Essential genes for ExPEC growth in serum.

Extraintestinal Escherichia coli (ExPEC) proliferates rapidly in the bloodstream, causing life-threatening systemic infections with high mortality rates. Understanding how ExPEC adapts to the blood environment is essential for elucidating its pathogenesis and identifying potential antimicrobial targets. Using transposon mutagenesis-based high-throughput screening, we systematically identified genes critical for ExPEC growth in serum. Our findings demonstrate that de novo nucleotide biosynthesis genes are indispensable for serum proliferation, and animal infection assays further confirm their vital role in ExPEC virulence. Genetic disruption of this pathway did not affect bacterial stress response or adhesion capacity but severely impaired ExPEC’s intracellular survival in macrophages. Transcriptomic profiling combined with a luminescent reporter system revealed significant upregulation of de novo nucleotide biosynthesis genes during both serum incubation and systemic infection. This upregulation was mediated by the transcriptional repressor PurR, and could be inhibited by purine supplementation. Furthermore, enhanced in vivo fitness was observed for the purR deletion strain, whereas the opposite was seen for the purR overexpression strain, indicating a crucial role for PurR in ExPEC pathogenesis.

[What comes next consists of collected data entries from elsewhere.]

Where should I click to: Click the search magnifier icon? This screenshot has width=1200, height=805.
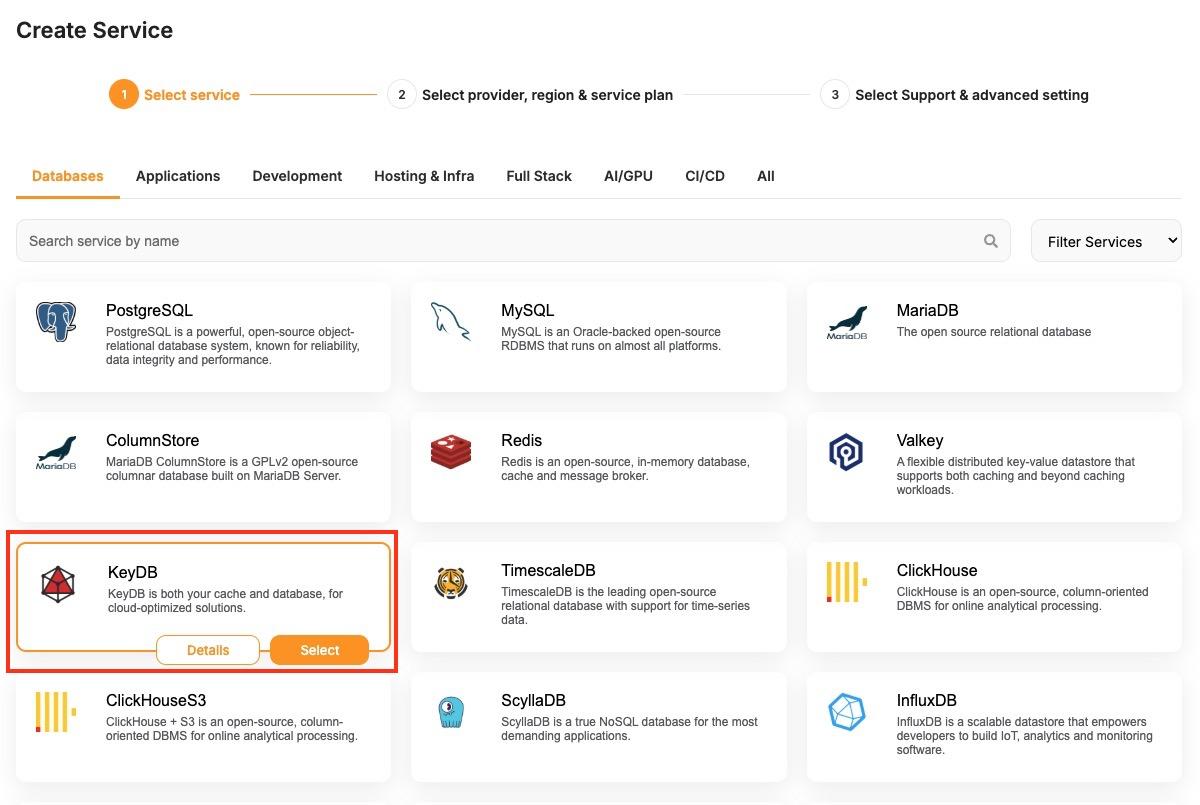tap(990, 241)
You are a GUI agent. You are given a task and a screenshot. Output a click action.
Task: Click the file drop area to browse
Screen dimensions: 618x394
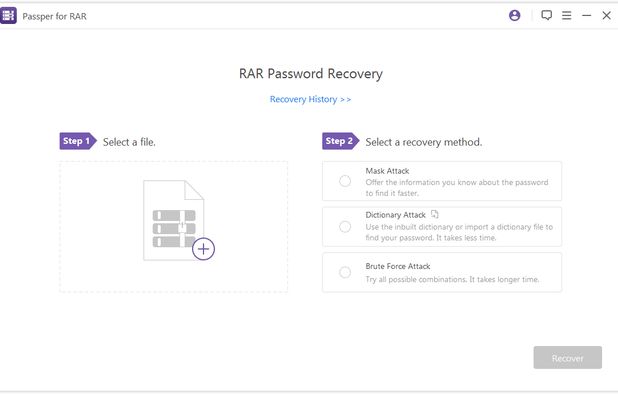(173, 227)
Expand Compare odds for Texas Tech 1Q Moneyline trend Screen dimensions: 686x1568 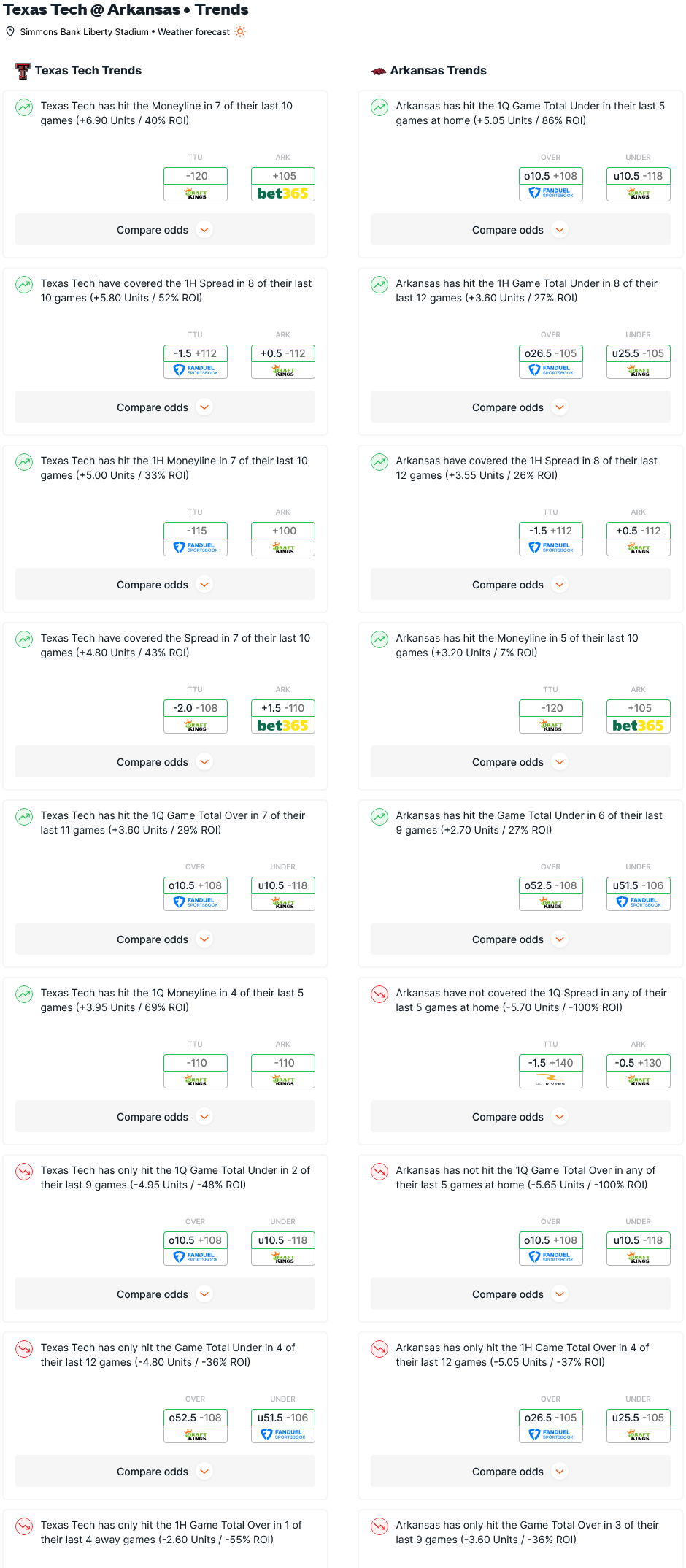pyautogui.click(x=165, y=1117)
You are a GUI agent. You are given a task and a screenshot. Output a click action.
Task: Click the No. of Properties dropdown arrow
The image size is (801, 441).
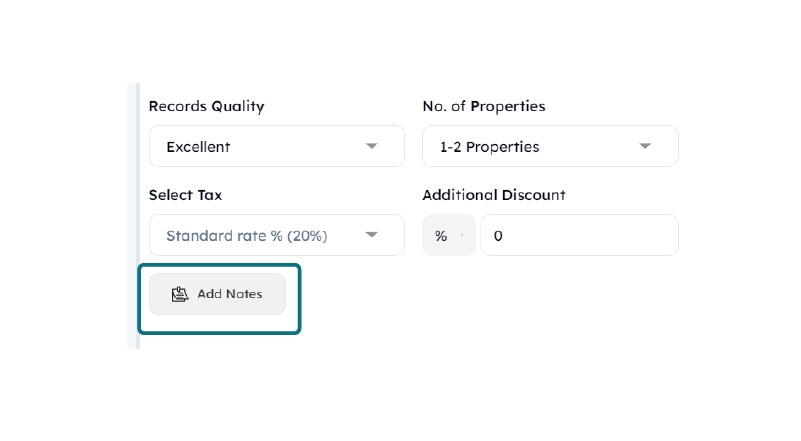[645, 146]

Quantitative analyses showed that serum incubation significantly depletes intracellular purine pools in ExPEC. Electrophoretic mobility shift assays (EMSA) demonstrated that specific purines modulate PurR-DNA binding affinity. These results suggest that PurR acts as a sensor of intracellular purine concentration changes, regulating de novo nucleotide biosynthesis genes to facilitate host environment adaptation. This study reveals the essential role of de novo nucleotide biosynthesis in ExPEC virulence and describes a pathogenesis mechanism involving nucleotide metabolism regulation to overcome nutritional immunity, offering a foundation for developing therapies against systemic ExPEC infections.